Written exercise »
Reproduce, with no changes, the part of the material that opens with its first line and closes with the line containing "Contact (1301, 78)", including both of those lines.

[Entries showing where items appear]
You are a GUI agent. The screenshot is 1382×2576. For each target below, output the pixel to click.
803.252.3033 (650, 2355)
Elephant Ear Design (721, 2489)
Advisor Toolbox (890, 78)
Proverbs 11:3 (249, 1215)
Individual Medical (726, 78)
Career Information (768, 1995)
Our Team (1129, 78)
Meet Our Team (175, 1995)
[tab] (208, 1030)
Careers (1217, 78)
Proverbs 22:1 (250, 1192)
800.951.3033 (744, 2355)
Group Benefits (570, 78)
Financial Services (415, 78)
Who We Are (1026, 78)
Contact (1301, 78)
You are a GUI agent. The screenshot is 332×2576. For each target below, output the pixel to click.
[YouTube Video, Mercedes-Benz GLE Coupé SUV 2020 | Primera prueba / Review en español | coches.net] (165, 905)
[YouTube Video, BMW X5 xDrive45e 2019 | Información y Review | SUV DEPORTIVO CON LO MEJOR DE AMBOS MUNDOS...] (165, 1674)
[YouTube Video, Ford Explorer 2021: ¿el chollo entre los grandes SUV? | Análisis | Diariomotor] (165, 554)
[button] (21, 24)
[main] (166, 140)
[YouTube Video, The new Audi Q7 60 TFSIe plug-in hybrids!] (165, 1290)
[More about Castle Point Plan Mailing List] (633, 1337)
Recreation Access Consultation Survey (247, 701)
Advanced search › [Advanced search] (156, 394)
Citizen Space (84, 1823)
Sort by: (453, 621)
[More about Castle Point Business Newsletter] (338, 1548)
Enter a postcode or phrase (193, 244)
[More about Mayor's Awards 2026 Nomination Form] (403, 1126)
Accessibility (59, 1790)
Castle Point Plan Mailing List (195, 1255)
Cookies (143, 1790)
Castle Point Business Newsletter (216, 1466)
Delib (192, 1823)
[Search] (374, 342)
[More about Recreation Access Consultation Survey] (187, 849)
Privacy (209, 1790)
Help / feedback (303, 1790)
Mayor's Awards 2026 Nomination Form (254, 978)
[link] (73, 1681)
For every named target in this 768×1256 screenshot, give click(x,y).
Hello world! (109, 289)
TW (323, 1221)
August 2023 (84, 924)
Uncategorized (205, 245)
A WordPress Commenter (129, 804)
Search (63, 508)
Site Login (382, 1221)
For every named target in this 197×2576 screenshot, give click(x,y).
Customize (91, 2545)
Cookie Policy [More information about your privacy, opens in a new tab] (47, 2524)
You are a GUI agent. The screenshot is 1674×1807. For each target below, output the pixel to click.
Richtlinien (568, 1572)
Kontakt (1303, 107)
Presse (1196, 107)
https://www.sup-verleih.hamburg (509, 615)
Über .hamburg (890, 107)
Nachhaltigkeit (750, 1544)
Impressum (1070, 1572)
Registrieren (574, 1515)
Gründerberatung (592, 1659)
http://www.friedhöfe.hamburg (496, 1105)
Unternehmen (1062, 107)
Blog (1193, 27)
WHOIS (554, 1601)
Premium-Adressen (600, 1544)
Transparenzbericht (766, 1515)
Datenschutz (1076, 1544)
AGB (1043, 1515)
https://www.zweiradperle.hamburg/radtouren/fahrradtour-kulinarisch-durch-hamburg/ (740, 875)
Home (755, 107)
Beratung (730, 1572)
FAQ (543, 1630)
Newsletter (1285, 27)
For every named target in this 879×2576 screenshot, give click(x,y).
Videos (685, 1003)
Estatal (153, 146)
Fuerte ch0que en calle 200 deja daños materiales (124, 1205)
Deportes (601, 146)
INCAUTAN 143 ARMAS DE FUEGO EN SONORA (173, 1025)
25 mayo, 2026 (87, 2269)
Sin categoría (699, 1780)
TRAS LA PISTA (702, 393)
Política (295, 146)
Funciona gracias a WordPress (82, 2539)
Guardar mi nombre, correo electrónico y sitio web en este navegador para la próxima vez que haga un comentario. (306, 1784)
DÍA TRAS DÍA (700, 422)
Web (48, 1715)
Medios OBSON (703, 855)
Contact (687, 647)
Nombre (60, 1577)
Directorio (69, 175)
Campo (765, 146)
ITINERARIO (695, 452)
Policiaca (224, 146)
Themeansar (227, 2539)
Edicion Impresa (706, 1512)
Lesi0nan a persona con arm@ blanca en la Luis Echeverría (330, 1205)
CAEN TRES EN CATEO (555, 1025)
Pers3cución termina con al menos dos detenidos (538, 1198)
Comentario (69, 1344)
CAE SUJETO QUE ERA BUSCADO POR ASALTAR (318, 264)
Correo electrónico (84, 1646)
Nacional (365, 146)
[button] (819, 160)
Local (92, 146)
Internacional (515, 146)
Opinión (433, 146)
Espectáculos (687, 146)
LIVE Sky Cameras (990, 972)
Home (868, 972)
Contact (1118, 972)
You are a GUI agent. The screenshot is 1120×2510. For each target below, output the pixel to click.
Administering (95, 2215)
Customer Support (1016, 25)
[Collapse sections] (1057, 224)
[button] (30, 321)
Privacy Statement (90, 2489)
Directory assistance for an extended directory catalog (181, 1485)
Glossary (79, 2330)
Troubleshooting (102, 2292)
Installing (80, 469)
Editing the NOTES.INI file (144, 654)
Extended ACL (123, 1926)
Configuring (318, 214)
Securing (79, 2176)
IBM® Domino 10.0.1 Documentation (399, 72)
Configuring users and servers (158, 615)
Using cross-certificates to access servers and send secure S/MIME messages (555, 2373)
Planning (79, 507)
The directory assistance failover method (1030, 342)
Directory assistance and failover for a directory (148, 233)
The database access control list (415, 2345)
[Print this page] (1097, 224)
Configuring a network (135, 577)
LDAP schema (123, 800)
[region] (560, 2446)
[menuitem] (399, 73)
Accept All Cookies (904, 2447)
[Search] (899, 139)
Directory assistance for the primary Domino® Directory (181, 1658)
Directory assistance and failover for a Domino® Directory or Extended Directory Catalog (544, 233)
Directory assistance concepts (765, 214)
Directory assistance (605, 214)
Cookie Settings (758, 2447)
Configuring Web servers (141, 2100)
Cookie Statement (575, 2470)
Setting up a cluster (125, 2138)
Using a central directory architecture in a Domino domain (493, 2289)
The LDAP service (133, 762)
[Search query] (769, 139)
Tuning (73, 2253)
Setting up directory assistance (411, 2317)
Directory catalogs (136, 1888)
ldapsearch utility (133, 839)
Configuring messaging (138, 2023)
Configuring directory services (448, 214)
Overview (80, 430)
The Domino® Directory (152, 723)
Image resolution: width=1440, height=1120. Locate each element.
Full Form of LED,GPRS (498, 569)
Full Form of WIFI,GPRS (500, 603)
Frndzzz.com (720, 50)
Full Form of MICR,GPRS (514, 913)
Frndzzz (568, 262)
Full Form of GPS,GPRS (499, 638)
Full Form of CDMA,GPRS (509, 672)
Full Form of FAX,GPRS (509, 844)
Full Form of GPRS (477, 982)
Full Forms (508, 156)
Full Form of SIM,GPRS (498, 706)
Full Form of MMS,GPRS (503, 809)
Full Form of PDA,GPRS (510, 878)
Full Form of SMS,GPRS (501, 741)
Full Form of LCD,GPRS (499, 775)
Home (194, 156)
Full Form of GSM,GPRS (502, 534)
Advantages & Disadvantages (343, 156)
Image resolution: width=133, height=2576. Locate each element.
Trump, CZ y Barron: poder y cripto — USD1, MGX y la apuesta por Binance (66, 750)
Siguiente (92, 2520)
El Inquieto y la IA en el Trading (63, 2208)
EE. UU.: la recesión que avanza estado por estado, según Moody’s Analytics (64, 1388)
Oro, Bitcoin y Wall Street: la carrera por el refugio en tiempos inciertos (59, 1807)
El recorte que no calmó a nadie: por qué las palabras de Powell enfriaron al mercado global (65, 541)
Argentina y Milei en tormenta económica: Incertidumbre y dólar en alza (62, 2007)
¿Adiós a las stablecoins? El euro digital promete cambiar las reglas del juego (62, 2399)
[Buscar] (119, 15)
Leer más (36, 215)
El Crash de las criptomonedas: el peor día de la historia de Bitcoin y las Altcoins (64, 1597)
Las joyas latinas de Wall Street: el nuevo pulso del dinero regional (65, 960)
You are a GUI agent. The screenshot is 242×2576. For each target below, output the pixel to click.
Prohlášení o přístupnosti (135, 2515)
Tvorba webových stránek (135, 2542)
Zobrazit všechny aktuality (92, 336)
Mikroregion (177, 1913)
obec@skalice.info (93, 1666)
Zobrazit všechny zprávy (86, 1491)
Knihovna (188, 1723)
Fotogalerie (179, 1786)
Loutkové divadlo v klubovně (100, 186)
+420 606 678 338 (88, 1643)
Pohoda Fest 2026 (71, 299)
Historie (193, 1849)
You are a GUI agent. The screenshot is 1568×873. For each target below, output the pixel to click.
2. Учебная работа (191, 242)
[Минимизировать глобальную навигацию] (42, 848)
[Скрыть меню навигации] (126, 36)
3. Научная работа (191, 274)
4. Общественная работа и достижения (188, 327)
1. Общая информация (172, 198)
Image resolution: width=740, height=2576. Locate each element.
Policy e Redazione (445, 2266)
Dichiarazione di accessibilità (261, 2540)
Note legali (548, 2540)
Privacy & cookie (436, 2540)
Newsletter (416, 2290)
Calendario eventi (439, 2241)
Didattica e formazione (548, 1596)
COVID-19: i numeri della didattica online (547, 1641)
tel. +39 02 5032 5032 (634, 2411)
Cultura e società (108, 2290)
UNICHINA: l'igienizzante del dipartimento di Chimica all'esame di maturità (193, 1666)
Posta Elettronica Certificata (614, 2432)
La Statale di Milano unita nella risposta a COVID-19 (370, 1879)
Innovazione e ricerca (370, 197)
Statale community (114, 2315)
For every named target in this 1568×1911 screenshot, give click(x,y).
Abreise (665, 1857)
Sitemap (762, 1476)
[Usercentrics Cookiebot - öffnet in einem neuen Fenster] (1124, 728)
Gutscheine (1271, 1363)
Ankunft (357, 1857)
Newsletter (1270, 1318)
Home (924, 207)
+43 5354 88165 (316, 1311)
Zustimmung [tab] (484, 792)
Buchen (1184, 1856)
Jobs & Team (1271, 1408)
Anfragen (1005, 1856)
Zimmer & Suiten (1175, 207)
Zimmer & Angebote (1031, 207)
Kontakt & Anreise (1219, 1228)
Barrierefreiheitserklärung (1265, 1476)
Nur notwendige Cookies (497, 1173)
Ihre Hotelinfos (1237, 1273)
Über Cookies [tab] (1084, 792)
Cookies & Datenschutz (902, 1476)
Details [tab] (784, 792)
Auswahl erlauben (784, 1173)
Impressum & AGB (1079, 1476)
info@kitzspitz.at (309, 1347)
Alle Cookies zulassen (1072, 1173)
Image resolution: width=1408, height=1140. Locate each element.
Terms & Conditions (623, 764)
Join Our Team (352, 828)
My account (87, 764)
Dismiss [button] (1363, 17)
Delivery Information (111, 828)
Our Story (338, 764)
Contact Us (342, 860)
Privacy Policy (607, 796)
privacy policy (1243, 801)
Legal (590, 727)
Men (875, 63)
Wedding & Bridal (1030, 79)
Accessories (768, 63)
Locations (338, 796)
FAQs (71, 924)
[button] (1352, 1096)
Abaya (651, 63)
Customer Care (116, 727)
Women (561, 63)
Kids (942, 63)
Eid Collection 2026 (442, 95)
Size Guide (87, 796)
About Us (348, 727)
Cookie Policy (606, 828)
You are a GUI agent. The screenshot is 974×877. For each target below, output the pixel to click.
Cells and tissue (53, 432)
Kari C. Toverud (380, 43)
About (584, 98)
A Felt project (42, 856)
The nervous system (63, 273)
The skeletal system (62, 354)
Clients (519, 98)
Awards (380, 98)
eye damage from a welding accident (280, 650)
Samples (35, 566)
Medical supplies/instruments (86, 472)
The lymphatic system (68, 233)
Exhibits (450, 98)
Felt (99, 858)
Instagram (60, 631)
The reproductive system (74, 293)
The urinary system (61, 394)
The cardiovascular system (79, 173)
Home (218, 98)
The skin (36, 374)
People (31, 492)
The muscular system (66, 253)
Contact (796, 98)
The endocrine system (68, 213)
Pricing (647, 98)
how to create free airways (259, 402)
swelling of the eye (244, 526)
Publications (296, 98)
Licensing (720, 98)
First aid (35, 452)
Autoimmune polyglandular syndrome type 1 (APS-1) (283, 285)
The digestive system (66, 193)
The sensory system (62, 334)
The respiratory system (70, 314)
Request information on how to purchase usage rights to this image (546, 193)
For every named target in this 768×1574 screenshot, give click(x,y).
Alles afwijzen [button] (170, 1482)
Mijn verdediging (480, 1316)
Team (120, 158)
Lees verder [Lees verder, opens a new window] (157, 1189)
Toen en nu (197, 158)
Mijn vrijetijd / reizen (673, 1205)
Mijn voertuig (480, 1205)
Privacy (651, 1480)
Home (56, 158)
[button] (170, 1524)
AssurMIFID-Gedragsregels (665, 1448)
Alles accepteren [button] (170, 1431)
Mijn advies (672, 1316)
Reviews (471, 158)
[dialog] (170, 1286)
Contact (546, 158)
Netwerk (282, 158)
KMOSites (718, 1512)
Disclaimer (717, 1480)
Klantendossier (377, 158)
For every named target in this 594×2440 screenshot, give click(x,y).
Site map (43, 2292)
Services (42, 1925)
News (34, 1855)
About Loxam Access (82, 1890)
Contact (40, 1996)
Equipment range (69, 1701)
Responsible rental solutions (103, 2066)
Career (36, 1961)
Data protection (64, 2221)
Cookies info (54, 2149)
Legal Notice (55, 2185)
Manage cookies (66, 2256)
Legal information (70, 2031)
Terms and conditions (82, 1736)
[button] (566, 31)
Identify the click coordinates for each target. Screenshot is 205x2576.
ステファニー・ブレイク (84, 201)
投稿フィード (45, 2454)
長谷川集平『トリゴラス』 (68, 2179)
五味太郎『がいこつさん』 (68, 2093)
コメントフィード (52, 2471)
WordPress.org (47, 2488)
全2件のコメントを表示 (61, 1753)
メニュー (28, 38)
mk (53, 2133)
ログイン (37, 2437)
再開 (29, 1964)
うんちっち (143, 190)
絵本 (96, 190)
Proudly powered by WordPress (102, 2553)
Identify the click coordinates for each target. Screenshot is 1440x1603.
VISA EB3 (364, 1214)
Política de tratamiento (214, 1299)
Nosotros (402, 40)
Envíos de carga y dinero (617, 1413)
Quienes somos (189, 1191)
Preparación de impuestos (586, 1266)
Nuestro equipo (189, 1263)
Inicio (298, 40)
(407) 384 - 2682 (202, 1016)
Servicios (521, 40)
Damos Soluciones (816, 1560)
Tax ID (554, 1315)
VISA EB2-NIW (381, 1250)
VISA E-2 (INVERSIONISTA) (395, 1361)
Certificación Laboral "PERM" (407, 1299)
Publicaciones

Exercise answer »
You are a GUI agent. The screenshot is 1382×2576. For each target below, output the pixel to click.
803.252.3033 (650, 2355)
Elephant Ear Design (721, 2489)
Advisor Toolbox (890, 78)
Proverbs 11:3 (249, 1215)
Individual Medical (726, 78)
Career Information (768, 1995)
Our Team (1129, 78)
Meet Our Team (175, 1995)
[tab] (208, 1030)
Careers (1217, 78)
Proverbs 22:1 (250, 1192)
800.951.3033 (744, 2355)
Group Benefits (570, 78)
Financial Services (415, 78)
Who We Are (1026, 78)
Contact (1301, 78)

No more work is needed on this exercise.